Fundamental assumption of statistical mechanics I am confused about the statement of the 'fundamental assumption of statistical mechanics,' as one lecture would put it. 
For an isolated system in equilibrium, all accessible microstates are equally likely. 
What do we mean when we say 'microstate'? I am familiar with a 'state' of a dynamical system. But do microstates mean the different measurable quantities of each particle in a population? 
 A: A microstate is just a particular microscopic configuration of the system, where the state of each particle is fixed. 
For example, take a three-level system with four particles.

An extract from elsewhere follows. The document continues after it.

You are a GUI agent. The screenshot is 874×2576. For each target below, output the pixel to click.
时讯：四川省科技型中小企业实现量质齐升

Treating the particles as indistinguishable, one particular microstate corresponds to two particles in the lowest state, which has energy $-\epsilon$, one particle in the second state with energy $0$, and one in the highest with energy $\epsilon$. The total energy of this microstate is then
$$E=2(-\epsilon) + 1(0) + 1(\epsilon) = -\epsilon$$
Now there are other ways you can get this energy. You can have three particles in the second state and one in the lowest state, for example. This is a different microstate. The equal probability of microstates says that those two microstates, corresponding to $E=-\epsilon$, are equally probable. Neither is "preferred." 

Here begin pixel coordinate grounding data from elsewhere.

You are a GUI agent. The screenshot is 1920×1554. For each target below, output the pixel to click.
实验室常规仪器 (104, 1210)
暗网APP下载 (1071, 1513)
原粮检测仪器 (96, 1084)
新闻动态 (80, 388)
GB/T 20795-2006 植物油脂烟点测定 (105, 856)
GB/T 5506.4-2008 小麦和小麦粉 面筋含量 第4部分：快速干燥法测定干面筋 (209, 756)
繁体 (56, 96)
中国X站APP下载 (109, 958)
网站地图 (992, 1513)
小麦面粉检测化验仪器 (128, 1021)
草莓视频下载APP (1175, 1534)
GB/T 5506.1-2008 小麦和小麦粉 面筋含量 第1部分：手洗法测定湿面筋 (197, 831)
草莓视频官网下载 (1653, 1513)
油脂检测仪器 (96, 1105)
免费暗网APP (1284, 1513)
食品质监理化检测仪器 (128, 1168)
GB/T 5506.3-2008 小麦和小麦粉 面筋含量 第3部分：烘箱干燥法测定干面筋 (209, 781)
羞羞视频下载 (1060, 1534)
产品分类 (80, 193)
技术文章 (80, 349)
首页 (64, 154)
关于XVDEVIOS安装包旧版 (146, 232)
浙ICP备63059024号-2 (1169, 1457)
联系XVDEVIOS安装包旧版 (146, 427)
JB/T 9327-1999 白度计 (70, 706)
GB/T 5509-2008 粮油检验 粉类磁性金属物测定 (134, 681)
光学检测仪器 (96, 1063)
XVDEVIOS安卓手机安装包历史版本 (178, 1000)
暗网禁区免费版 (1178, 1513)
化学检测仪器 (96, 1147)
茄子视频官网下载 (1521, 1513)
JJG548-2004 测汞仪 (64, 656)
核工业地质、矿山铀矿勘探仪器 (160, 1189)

Note that this idea of equal probability only applies to microstates with the same energy (and volume and number of particles). Microstates with different energies are not generally equally probable. 
Further, if the system can exchange energy with a reservoir, the relative probabilities of two different energies is proportional to the number of microstates with that energy. This leads to the canonical ensemble, which uses the Boltzmann distribution along with this degeneracy of microstates to indicate the relative probabilities of different energy states.